What you need to do>
An exact repeat is needed of the lines from the one with "Viewport: 688px width, 505px" through the last line of the data below. Please omit the pictures.

(Stored data)
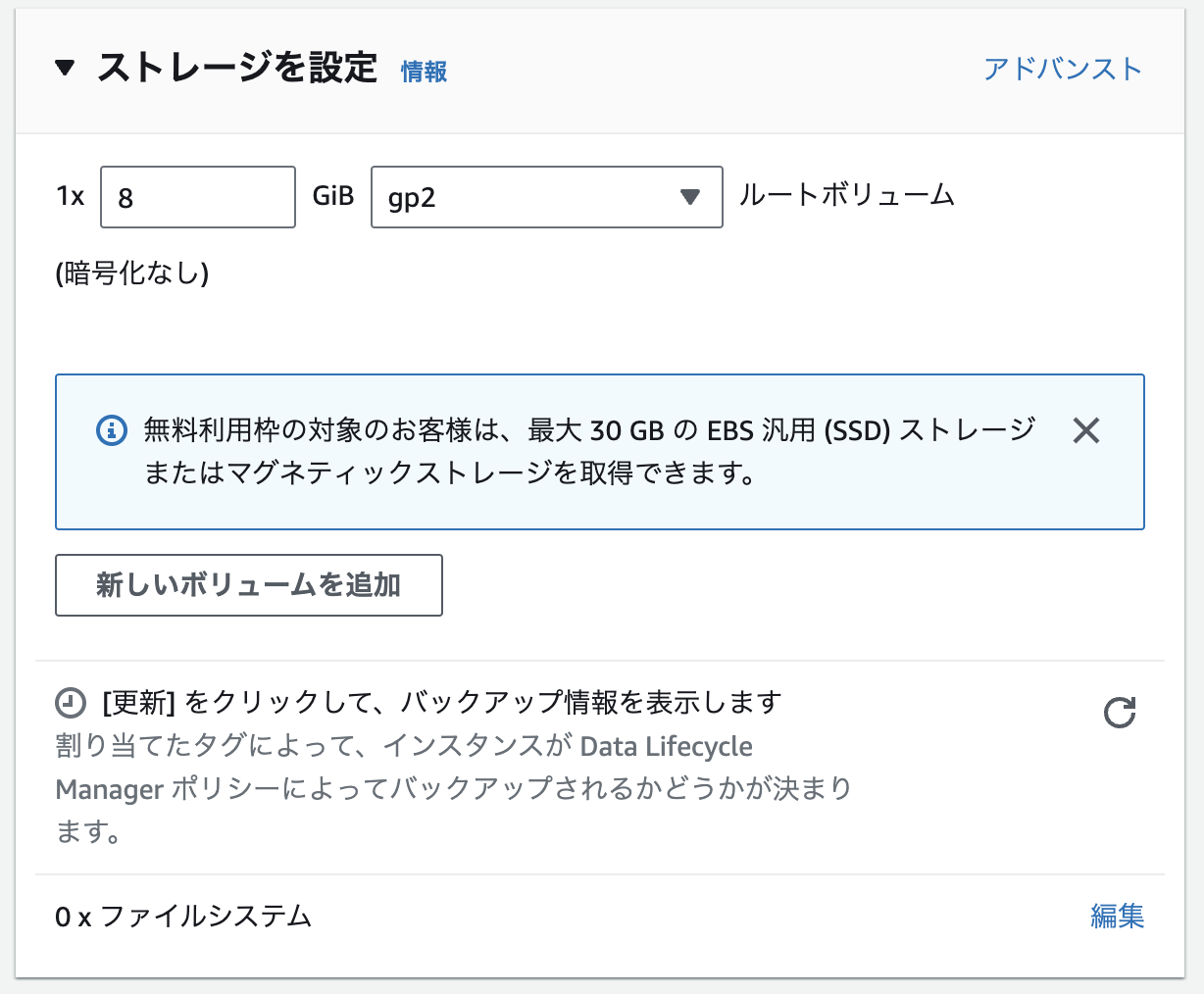Open advanced storage settings via アドバンスト
Screen dimensions: 1204x994
[1062, 69]
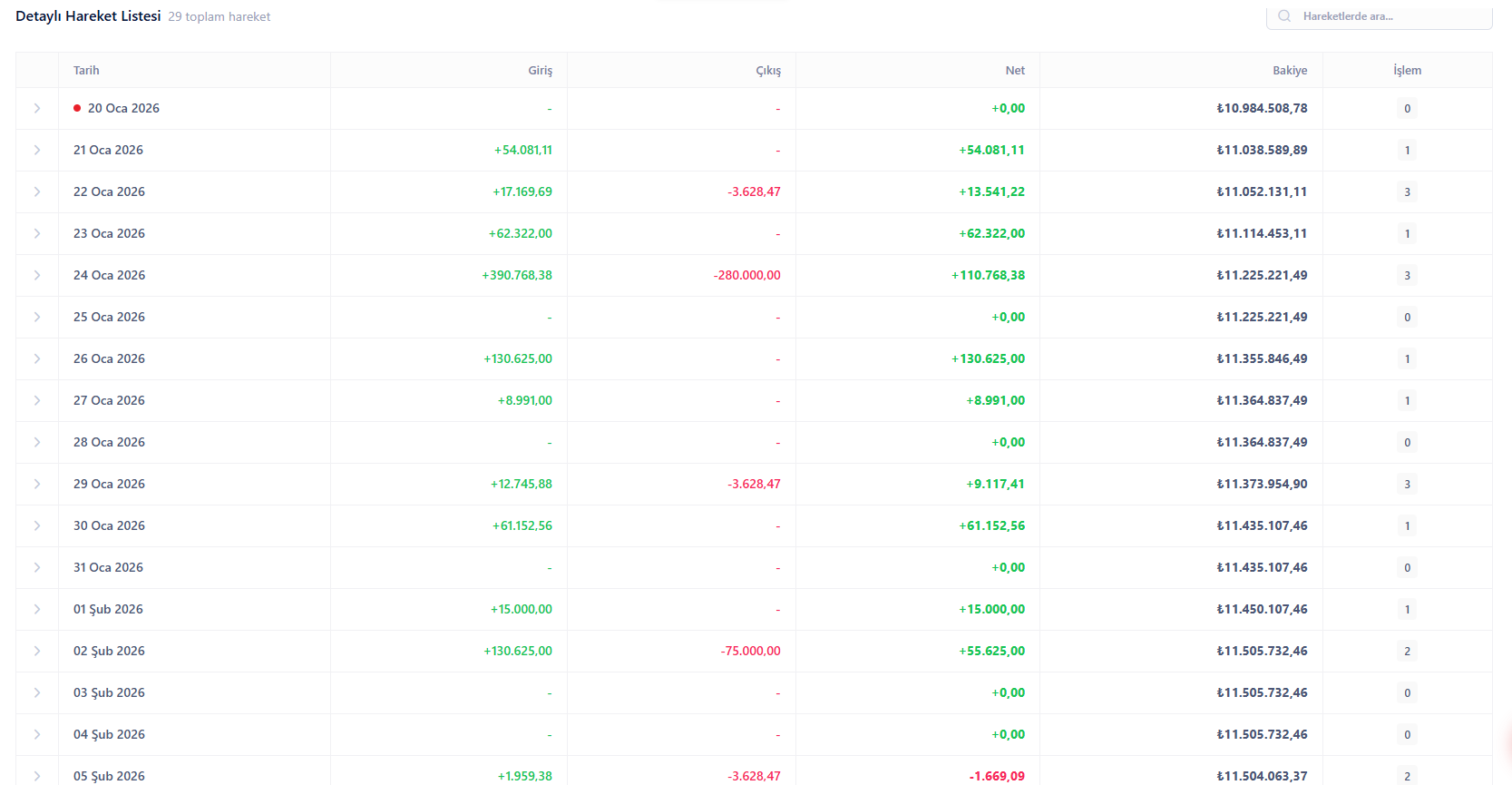Expand the 22 Oca 2026 row

[37, 192]
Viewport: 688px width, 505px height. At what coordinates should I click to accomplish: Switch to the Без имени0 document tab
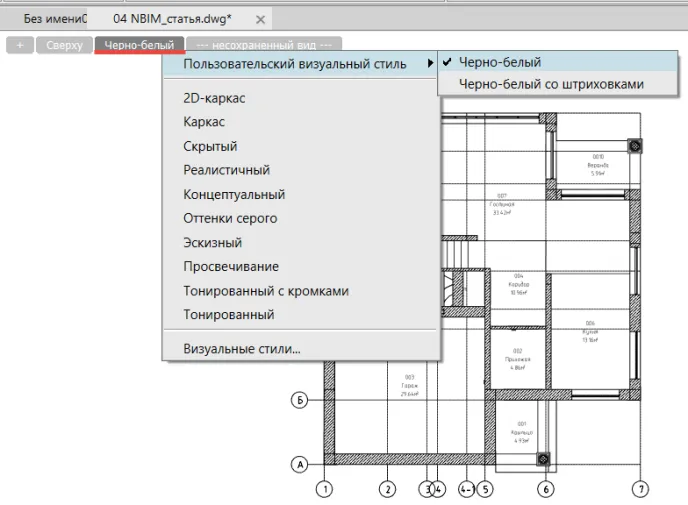(x=55, y=19)
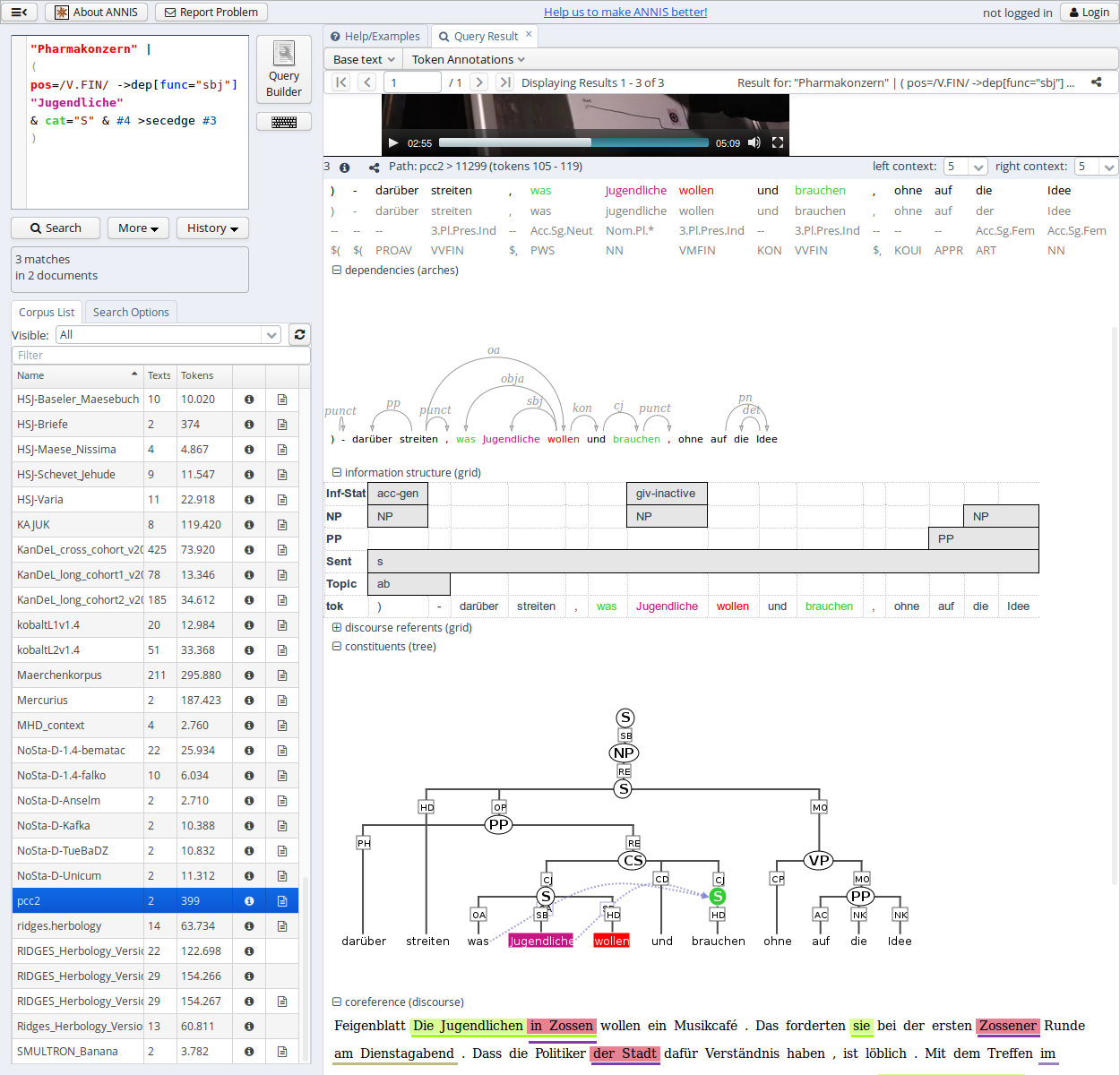The height and width of the screenshot is (1075, 1120).
Task: Run the query with the Search button
Action: click(x=55, y=228)
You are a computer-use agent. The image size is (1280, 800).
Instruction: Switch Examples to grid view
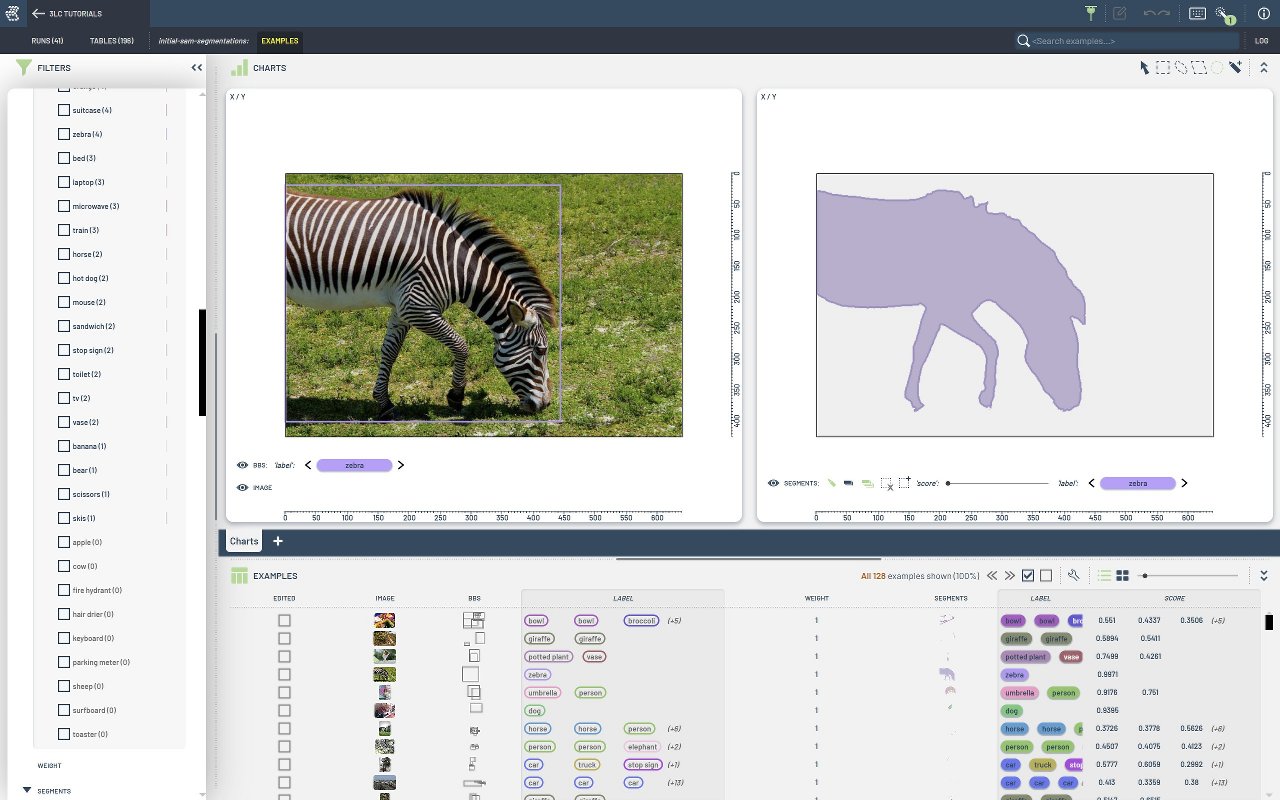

Result for this task>
Viewport: 688px width, 505px height. At what coordinates should I click to accomplish: Switch to the Без имени0 document tab
(x=55, y=19)
The height and width of the screenshot is (1075, 1120).
Task: Run the query with the Search button
Action: click(x=55, y=228)
You are a computer-use agent. The image size is (1280, 800).
Instruction: Switch Examples to grid view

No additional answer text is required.